TEXTO DE LEITURA
:::

No caso concreto dos autos, revisitada a factualidade provada tradutora do comportamento exterior do arguido, não poderá deixar de se concluir que este atuou de forma deliberada, livre e consciente, querendo ofender a honra, o bom nome e a consideração pessoal e profissional do ofendido, bem como, fazê-lo temer pela sua integridade física, o que logrou conseguir. Acresce que, ficou sobejamente provado que o arguido conhecia o ofendido, bem sabendo que era agente da PSP, tendo actuado desta forma, por causa das suas funções. O arguido, apesar de ter um baixo grau de escolaridade, não podia ignorar que, atentas as funções exercidas pelo ofendido, ao proferir tais expressões, por meio de mensagem escrita, ofenderia a sua honra e causar-lhe-ia medo e receio, coartando assim a sua liberdade de movimento e de acção. Não restam dúvidas ao tribunal de que o arguido agiu com dolo directo.”.

:::

SECÇÃO DE DADOS

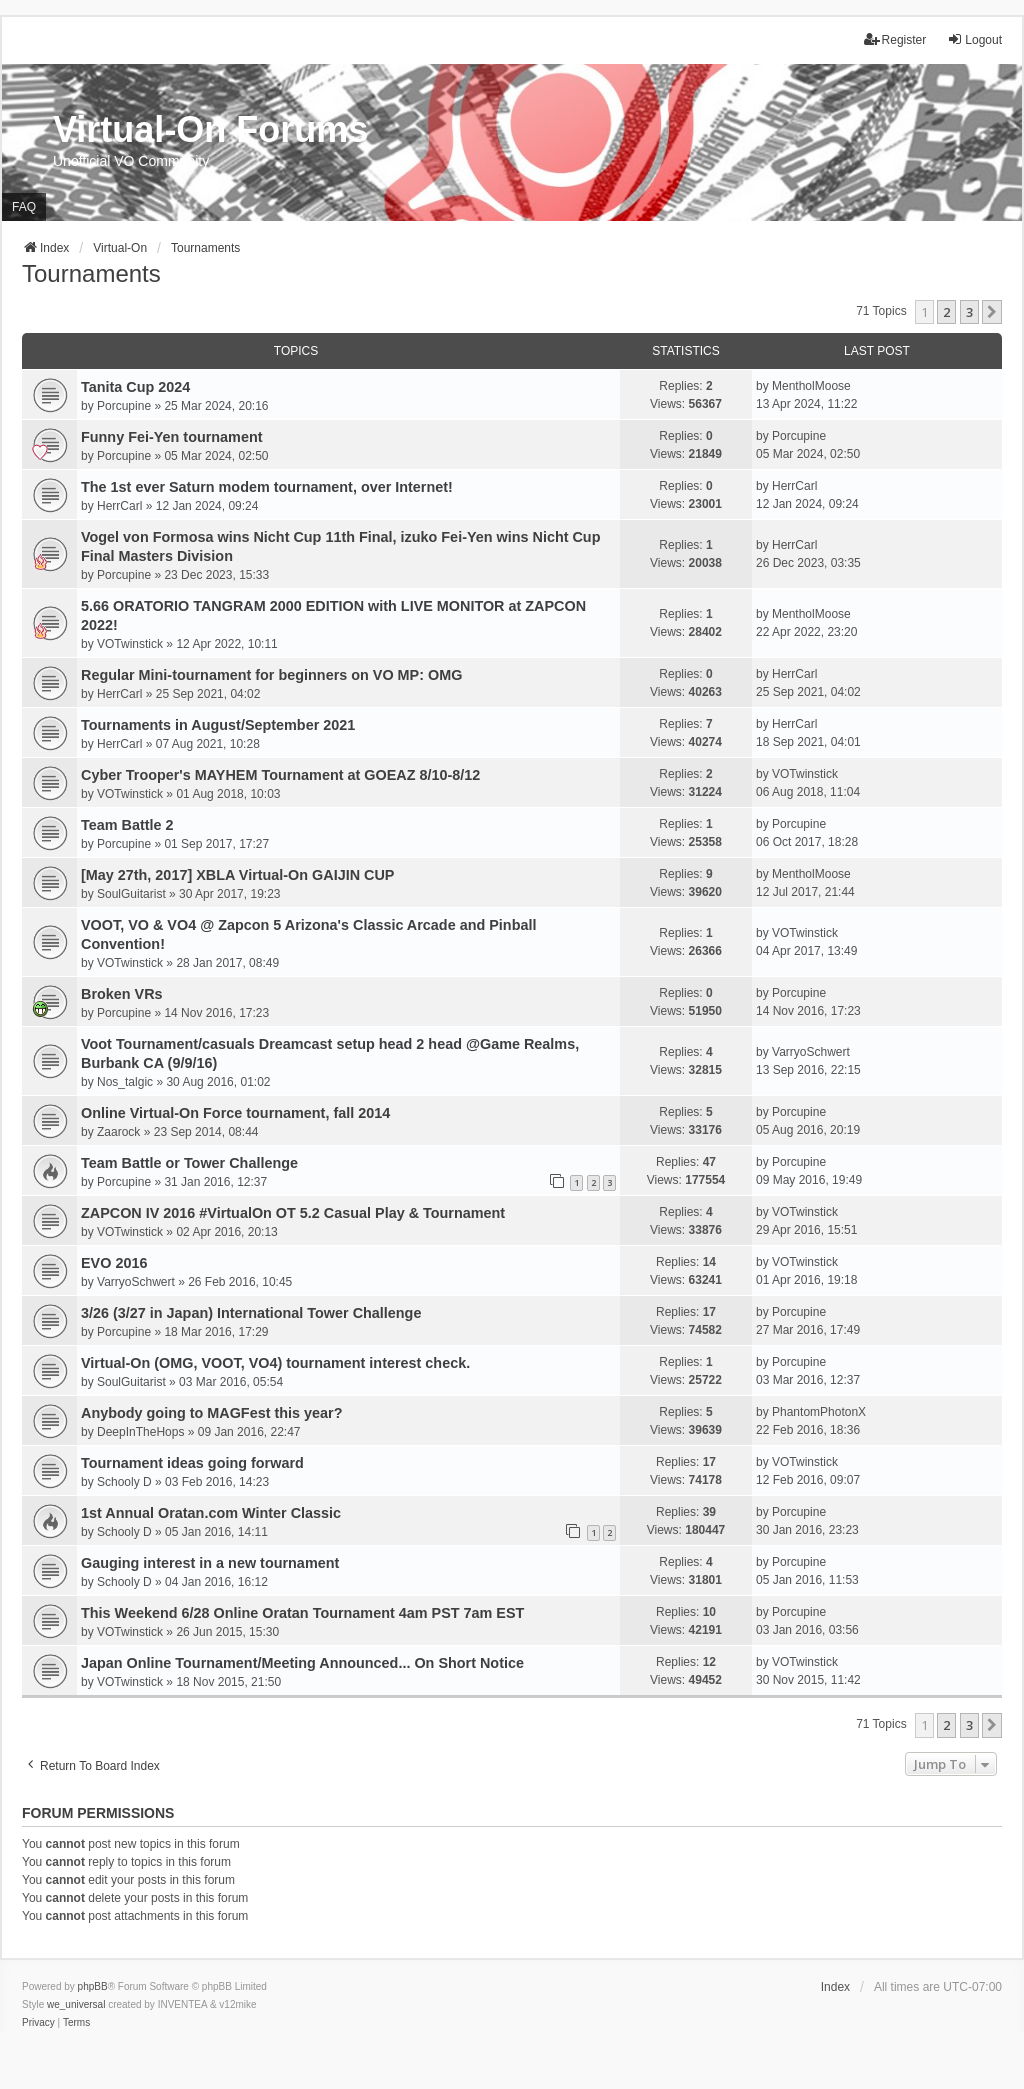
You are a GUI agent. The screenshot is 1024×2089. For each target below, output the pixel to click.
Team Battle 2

:::

FAÇA ISTO
Prossiga o texto de leitura sobre a conduta dolosa do arguido, começando logo após a sua última frase.

RESULTADO DA TAREFA
Em operação subsuntiva e a propósito do crime de difamação, refere-se, também, a propósito da aplicação Messenger, que “Esta aplicação permite comunicações instantâneas de texto e imagem em que o usuário/remetente escolhe o “contacto”/destinatário e tem uma clara e legítima expectativa de privacidade, ao contrário do que pode ocorrer em “grupos” alargados ou “páginas” de redes sociais que podem redundar em falta de controle sobre a identidade e número de destinatários e subtrair a tutela da privacidade. Aquelas são, assim, mensagens pessoais que gozam do inerente direito de reserva e confidencialidade. É um canal privado de comunicação, apenas reservado aos respetivos utilizadores, sendo que as mensagens trocadas têm natureza pessoal dessas pessoas e a que outros não podem aceder nem utilizar os seus conteúdos. O Messenger é, pois, uma funcionalidade equivalente a uma comunicação privada, ainda que possa ser enviada a vários destinatários.”.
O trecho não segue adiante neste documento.